Are BLEU and ROUGE intrinsic or extrinsic evaluation measures?

BLEU and ROUGE are metrics for evaluating machine translation. So, when we use there metrics, we are evaluating an NMT model in a specific task, which sounds like extrinsic evaluation.

On the other hand, course 2 exemplifies intrinsic evaluation only on language models, i.e. a probability distribution over a sequence of words, and NMT models don’t seem to be language models. So, does the intrinsic/extrinsic classification of evaluations even apply to NMT, BLEU, ROUGE etc?

Hey @tetamusha,
An intriguing question, indeed :thinking: I never really thought about this, since in the specialization, the classification of evaluation metrics presented is for the metrics used for “evaluating word embeddings”, so I thought that the classification restricted to those metrics only. Bleu and Rouge, on the other hand, are metrics used for evaluating NMT systems.
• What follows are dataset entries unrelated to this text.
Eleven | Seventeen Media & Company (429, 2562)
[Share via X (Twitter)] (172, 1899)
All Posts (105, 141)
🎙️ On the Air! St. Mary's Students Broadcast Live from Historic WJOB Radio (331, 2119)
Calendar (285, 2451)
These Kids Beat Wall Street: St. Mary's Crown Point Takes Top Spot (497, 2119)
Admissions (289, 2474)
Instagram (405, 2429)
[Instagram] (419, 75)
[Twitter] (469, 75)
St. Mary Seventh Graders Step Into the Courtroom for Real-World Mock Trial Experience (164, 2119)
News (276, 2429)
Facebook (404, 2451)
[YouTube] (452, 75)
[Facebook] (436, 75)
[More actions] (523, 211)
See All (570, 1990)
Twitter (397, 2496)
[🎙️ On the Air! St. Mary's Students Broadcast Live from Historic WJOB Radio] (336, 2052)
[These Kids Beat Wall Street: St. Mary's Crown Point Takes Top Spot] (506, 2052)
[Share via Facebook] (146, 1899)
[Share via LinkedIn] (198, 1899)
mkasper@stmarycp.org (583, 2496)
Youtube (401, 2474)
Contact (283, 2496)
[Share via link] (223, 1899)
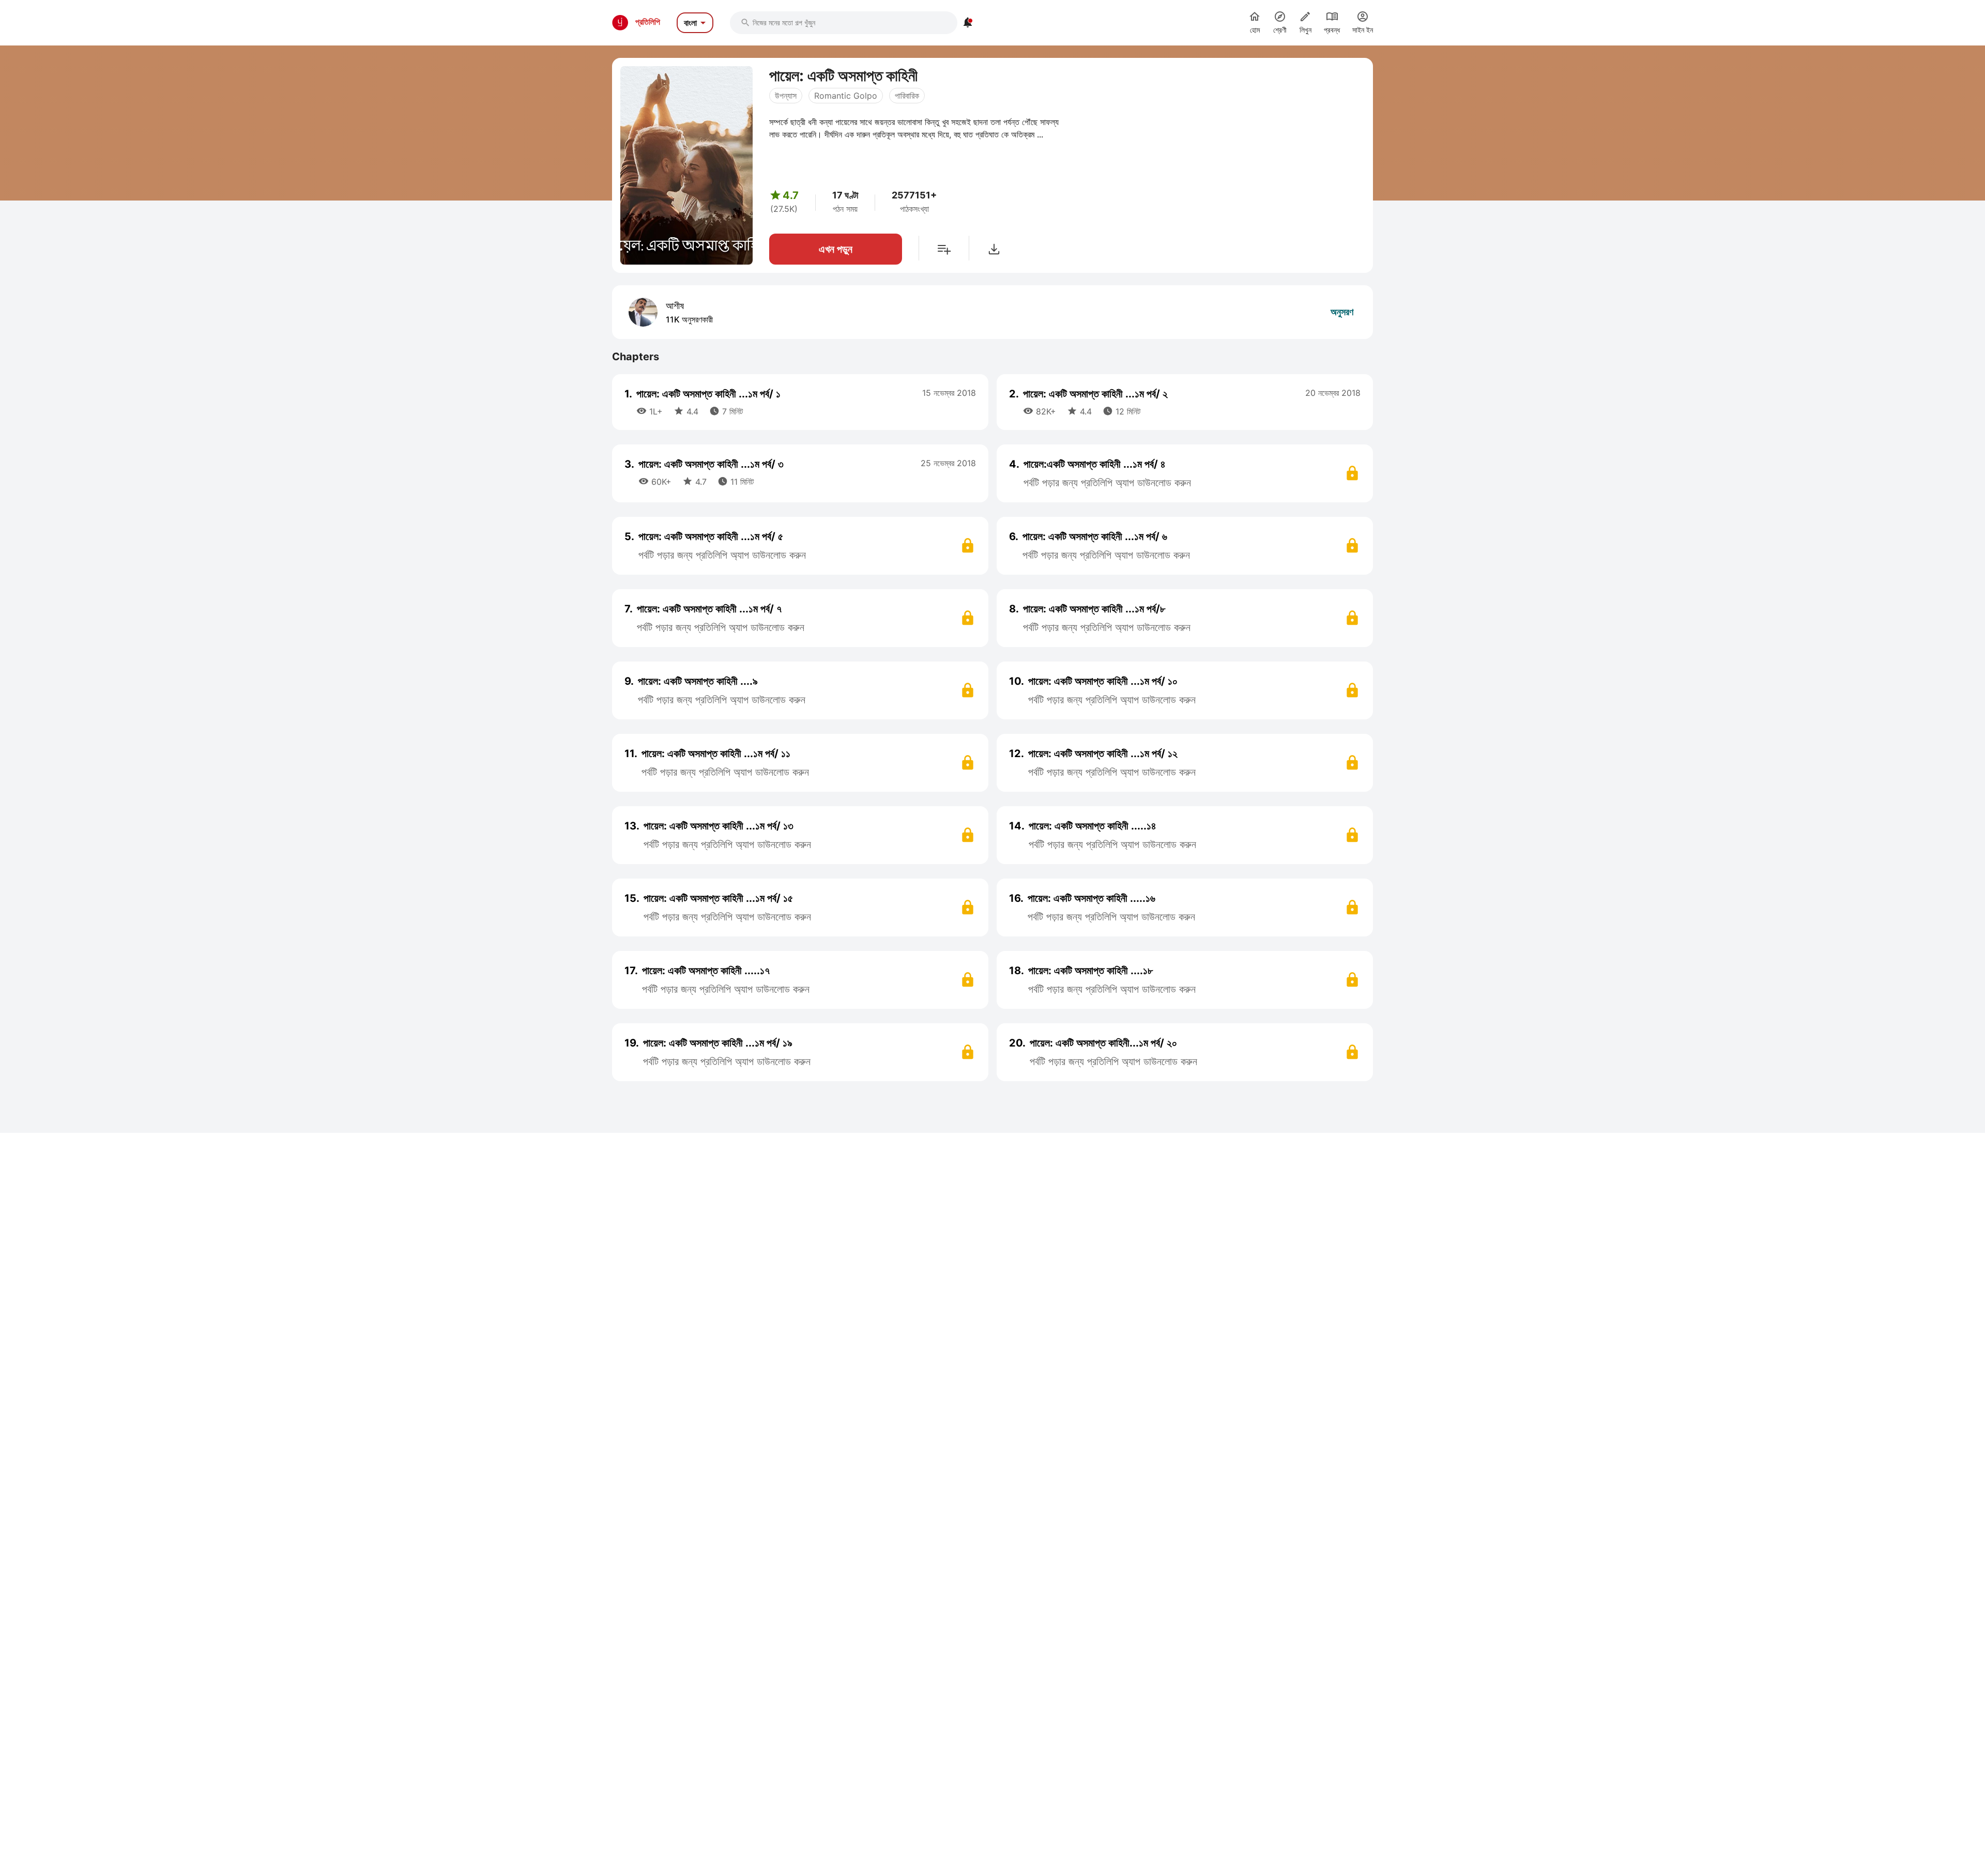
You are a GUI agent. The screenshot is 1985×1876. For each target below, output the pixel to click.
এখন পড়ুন (835, 249)
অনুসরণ (1342, 311)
Now, when I did a Google Search to find out the difference between “Intrinsic and Extrinsic” metrics, without any further context, around half of the searches mentioned them in the context of word embeddings (or language representations). And when I did Google Search on “Bleu” and “Rouge” individually, most of the resources neither mention “intrinsic” nor “extrinsic”.

However, in this reference regard BLEU, I found something which might be of our interest.

Because BLEU itself just computes word-based overlap with a gold-standard reference text, its use as an evaluation metric depends on an assumption that it correlates with and predicts the real-world utility of these systems, measured either extrinsically (e.g., by task performance) or by user satisfaction. From this perspective, it is similar to surrogate endpoints in clinical medicine, such as evaluating an AIDS medication by its impact on viral load rather than by explicitly assessing whether it leads to longer or higher-quality life.

Additionally, if we look up the informal definitions of intrinsic and extrinsic evaluation metrics, we will find something as follows:

  • Intrinsic Evaluation — Focuses on intermediary objectives (i.e. the performance of an NLP component on a defined subtask)
  • Extrinsic Evaluation — Focuses on the performance of the final objective (i.e. the performance of the component on the complete application)

I have borrowed these definitions from this blog. So, in the case of BLEU and ROUGE scores, there is no sub-task present, and only the final objective, which is machine translation. However, unlike the other extrinsic evaluation metrics that we know of (which don’t involve any ambiguity, for instance, if we evaluate a model on NER, all the words will have well-defined entities), BLEU and ROUGE can only be relied upon if we have good human translations (which can be multiple for a given sentence), so, they involve some level of ambiguity. So, in my opinion, both these metrics lie somewhere along the middle ground.

Let me tag in some other mentors so that we can get their perspectives as well on this. Hey @arvyzukai and @reinoudbosch, can you please let us know your takes on this? Thanks in advance.


Hi @tetamusha and @Elemento,

I found this paper which may provide some insights.

I have found two YouTube videos that describe intrinsic and extrinsic evaluation in the context of clustering algorithms. They seem to describe intrinsic evaluation as any kind of surrogate metric applied to the output of the model/algorithm, even when this metric compares the model output with ground-truth values. Their example of extrinsic evaluation is when the output of the model is used to solve an actual real-world problem.

In the context of NLP, I’ve found the same blog post as @Elemento and all metrics (BLEU, ROUGE, F1 Score, precisino, recall, accuracy etc.) are listed under intrinsic evaluation.

This leads me to believe that even comparing a model against a reference dataset (such as a test dataset) is considered to be intrinsic evaluation, unless the reference dataset directly reflects the real-world problem that the model is supposed to tackle.

For example, if we intend to apply an NMT model in news articles and compute its BLEU or ROUGE scores in a generic test dataset, we are performing intrinsic evaluation. But if we compute the same scores in news articles that have already been human-translated and which are a subset of the data in which we plan to apply the model in production, then it could be considered extrinsic evaluation.

Hey @tetamusha,

This seems to be a good intuition to me. However, I would like to add one thing, which may seem funny to you :joy: Ultimately, it won’t matter whether it’s “intrinsic” or “extrinsic” evaluation, cause they are just “categories” and nothing else. It’s not like that if I mention, “I have evaluated this model intrinsically”, and the readers would be able to get anything from that, unless the other details are mentioned. And if the other details are mentioned, then it doesn’t matter to the reader whether it’s an intrinsic or extrinsic evaluation, I believe.